The village of Matlock is chiefly inhabited by
persons employed in the lead-mines and in the
manufacture of cotton. The houses are principally of
stone, and at the entrance to the village is a neat
stone bridge; the church stands on a most romantic
rock at some little distance. On an eminence somewhat
higher up, called Riber Hill, are the remains of
what is supposed to be a Druidical altar; they are
called Hirst Stones.
Matlock Bath is nearly a mile and a half from the
village; but until its warm springs were brought into
notice, its situation, although beautiful and romantic,
was only occupied by a few miners' cabins. These
celebrated warm springs, which are three in number,
are not of a high temperature, the thermometer in
the bath not rising higher than 68°. The water is
much like that of the Clifton hot wells, both in
chemical and medicinal properties. The first of
these springs was discovered about the year 1698,
when the old bath was formed of wood, lined with
lead, and a few small rooms were built adjoining the
bath, forming, however, but a poor accommodation
to visitors. Some years afterwards, the property
having changed hands, two large and commodious
buildings were errected, with stables and other
conveniences, and a coach-road formed along the river-
side from Cromford. A second spring was found at
about quarter of a mile distance, and another bath
errected; and at a still later period a third, three or
four hundred yards to the east of that first discovered,
and another bath and lodging-house built; this has,
since that time, been turned into a commodious hotel;
the three buildings are called the old bath, the new
bath, and the hotel. All the hot springs issue at a
height of from about fifteen to thirty yards above the
level of the river.
At Buxton baths, which are in the same county, a
very charitable and useful custom prevails, which,
although it has no direct connexion with the baths
at Matlock, is worth noticing; it is that of collecting
the sum of one shilling from each visitor, on his
arrival, to form a fund for the poor who have to resort
to the waters. In 1572 there was a fixed rate, according
to the dignity of the visitor, and the money
raised was divided equally between the physician and
the poor bathers.
Always provyded the day of your coming thither bee
noted, before you enter the bathes, and the day of your
departure, with the country of your habitation, condition,
or calling, with the infirmityes or cause you come for, in
the regyster booke kept of the warden of the bath, or the
physition that there shall be appointed, and the benefite
you receyved, paying four pence for the recording;and every
yeoman besides, 12 pence, every gentleman 3 shillinges,
every esquior 3s. 4d, every knight 6s 8d, every lord and
baron 10s, every vicount 13s. 4d, every erle 20s., every
marques 30s, every duke 3l. 10s, every archbishop 5l,
every bishop 40s, every judge 20s, every doctour and
segeant of lawe 10s, every chancellor and utter-barrister
6s 8d, every archdeacon, pebendary, and canon, 5s,
every countes 13s 4d, every barones 10s, every lady 6s 8d,
every gentlewoman 2s, and al for the treasure of the bath.

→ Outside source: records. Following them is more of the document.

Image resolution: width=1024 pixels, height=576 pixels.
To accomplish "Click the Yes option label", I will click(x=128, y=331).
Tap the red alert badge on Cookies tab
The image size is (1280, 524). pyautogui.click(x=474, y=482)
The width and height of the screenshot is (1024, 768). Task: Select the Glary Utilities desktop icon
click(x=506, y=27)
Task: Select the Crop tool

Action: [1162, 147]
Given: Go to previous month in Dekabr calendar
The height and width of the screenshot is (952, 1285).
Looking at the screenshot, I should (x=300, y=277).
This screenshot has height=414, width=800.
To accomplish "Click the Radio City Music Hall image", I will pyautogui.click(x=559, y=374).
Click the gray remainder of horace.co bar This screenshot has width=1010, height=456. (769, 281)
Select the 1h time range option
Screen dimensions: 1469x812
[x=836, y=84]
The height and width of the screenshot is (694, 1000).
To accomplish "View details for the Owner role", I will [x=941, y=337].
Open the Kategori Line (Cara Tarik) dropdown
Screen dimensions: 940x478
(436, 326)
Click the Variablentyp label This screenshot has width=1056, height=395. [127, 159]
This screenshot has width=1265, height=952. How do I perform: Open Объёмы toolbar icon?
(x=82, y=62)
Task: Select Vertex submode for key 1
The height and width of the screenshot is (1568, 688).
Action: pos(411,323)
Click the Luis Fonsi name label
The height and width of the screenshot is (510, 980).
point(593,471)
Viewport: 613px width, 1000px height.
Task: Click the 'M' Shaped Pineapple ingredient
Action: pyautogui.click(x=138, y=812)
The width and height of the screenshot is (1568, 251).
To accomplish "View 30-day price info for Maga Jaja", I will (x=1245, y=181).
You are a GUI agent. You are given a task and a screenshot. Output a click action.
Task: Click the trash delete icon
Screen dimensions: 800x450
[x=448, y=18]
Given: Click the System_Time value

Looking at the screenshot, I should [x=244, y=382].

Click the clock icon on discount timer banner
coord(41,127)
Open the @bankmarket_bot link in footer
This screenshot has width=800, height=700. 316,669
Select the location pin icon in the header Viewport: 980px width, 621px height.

To the use of the poor, that only for help do come thither,
the one halfe; the other to the physition for his residence.
In the midst of the beautiful scenery we have
already described, the High Tor, represented in the
engraving, is seen rearing its awful brow on the left
bank of the river; the height of this lofty rock is
upwards of 350 feet. The lower part is covered with
small trees and underwood, but the upper part, for
fifty or sixty yards, is one broad mass of naked
perpendicular rock. The fragments that have fallen
from this eminence form the bed of the river, which
flows immediately below, over a broken and disjointed
bed. After sudden and heavy rains, the impetuosity
of the current is greatly increased, and the interest
of the scene is proportionally augmented.
Immediately opposite the High Tor is a hill of less
steep ascent, but of greater elevation, called Masson
Hill, a pile of immense crags, it has received the
name of the Heights of Abram, from the resemblance
to the celebrated place of that name, near Quebec:
from this spot the view is very extensive, taking in
the whole of the dale in a bird's-eye view.